Oh do please get off your high horse Mr Dunlop - STILL banging on about CGi vs your cartoons???

CGI is more realistic and is in COLOUR, in comparison to your abstract B+W sketches that make everything look like they are from 1974.

Don't knock others just because you can't keep up with the times.

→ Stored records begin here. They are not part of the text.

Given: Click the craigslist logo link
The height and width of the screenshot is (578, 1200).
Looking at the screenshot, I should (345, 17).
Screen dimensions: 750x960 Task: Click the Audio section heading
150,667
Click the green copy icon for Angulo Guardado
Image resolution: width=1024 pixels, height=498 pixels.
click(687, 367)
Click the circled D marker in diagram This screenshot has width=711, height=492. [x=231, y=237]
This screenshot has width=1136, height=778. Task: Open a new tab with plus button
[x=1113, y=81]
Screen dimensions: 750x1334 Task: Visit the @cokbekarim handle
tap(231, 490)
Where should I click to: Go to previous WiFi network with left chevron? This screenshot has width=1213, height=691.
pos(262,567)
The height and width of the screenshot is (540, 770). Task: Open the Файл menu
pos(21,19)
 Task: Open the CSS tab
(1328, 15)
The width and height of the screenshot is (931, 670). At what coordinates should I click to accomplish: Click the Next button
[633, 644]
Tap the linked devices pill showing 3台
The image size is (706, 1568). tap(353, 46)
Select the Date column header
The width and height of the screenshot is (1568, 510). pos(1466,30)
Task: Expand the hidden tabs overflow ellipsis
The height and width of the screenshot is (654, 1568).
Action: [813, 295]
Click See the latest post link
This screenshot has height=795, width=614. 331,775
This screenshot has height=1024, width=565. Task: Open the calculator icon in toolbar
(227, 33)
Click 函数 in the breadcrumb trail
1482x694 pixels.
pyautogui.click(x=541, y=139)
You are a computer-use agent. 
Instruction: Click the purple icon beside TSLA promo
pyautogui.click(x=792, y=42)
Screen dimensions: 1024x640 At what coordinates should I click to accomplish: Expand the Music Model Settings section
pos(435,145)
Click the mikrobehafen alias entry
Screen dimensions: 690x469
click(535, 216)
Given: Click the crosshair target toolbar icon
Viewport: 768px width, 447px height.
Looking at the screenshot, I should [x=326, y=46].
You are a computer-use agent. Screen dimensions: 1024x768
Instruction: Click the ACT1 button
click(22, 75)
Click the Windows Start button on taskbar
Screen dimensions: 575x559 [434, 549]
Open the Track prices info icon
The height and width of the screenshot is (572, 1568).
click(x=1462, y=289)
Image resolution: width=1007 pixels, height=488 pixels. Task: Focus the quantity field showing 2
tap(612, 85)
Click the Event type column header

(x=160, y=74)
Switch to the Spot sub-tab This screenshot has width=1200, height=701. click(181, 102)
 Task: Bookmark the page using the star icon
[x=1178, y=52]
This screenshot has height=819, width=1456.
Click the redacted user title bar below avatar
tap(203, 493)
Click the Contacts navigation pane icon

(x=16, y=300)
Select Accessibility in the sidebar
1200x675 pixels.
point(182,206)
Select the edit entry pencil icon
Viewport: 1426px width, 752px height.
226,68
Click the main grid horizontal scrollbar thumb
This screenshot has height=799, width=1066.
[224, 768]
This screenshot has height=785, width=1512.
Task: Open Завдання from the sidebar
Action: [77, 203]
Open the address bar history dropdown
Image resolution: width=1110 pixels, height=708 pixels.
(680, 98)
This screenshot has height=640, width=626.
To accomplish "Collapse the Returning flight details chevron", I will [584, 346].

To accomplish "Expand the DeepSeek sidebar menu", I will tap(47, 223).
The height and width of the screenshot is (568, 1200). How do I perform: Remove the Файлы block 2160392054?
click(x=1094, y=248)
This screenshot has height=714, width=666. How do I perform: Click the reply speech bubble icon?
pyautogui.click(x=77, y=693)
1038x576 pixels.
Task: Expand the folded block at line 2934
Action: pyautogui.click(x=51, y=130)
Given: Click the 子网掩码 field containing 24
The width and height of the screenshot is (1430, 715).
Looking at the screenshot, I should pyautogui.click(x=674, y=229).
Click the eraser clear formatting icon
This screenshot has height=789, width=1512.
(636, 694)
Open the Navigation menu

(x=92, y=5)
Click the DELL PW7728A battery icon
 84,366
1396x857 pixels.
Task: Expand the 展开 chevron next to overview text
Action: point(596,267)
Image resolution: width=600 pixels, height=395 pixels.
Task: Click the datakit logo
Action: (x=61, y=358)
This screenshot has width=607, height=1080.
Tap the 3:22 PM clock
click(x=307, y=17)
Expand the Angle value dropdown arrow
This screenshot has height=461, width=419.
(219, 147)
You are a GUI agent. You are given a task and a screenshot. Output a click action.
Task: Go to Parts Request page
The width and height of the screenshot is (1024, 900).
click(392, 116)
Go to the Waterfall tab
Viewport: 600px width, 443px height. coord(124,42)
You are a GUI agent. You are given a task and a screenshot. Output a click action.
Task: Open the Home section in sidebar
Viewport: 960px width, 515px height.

PS Please refer to your copy of "modesty for dummies", and also tone down your language.
ANON
#14 Posted by ANON on 21 Oct 2011 at 14:56 PM
Well said sgae. We have managed to outsource our client presentation material to India and our technicians are able to use the SketchUp programme to do the 3D work. Thsi has meant we can compete better for jobs!!!!!!!1
NONA
#15 Posted by NONA on 21 Oct 2011 at 16:12 PM

Well said ANON. We have managed to outsource our handrawn presentation material to India and our technicians are able to use crayons to do crucial 1D work. This has meant we can compete better for burger king jobs!!!!!!!
Mr I Wood
#16 Posted by Mr I Wood on 21 Oct 2011 at 16:17 PM
Oh good, scheme 6 has included my new HQ.
ANON
#17 Posted by ANON on 21 Oct 2011 at 16:55 PM
#NONA We do not work on burger king and outsourcing our drawing work has meant that we have become VERY competative for jobs and our architects don't ned to draw and so are able to focus on delivery and cost saving for the client. Also out rechnicians are talented and do not use crauons but if they did at least they could colour!!!!!!!
ANON
#18 Posted by ANON on 21 Oct 2011 at 17:01 PM
ps apologies for iphone spelling!
NONA
#19 Posted by NONA on 21 Oct 2011 at 17:45 PM
I agree ANON, architects must win this race to the bottom at all possible costs, we have nothing to loose.

Apologies for Blackberry logic failure.
Jacqui Russell
#20 Posted by Jacqui Russell on 21 Oct 2011 at 23:17 PM
Ian wood is a big enough name in Aberdeen already, if he has £50M to spend on something like UTG then why doesn't he give it to Somalia where according to the news 30,000 children have died already. This would be far more humane than turning UTG into a folly!
ANON
#21 Posted by ANON on 22 Oct 2011 at 09:11 AM
It may be a race to the bottom but at least we will still be in the race. Like #13 sage comments technology and the use of the computer to create realistic presentation work in colur means that not as many architects have to be employed as before and therefore overheads and other costs can be reduced and we can stay competative.
jay
#22 Posted by jay on 22 Oct 2011 at 14:44 PM
a good drawing is good wether its by hand or by computer. dinnae blame the tool, blame the workman. LOL @ NONA/ ANON.
Sage
#23 Posted by Sage on 24 Oct 2011 at 10:14 AM
Dunlop you are a sad man with toom much time on your hands.

Go play with your HBs.
Alan Dunlop
#24 Posted by Alan Dunlop on 24 Oct 2011 at 10:30 AM
Actually "sage" I've never been happier or more productive or content.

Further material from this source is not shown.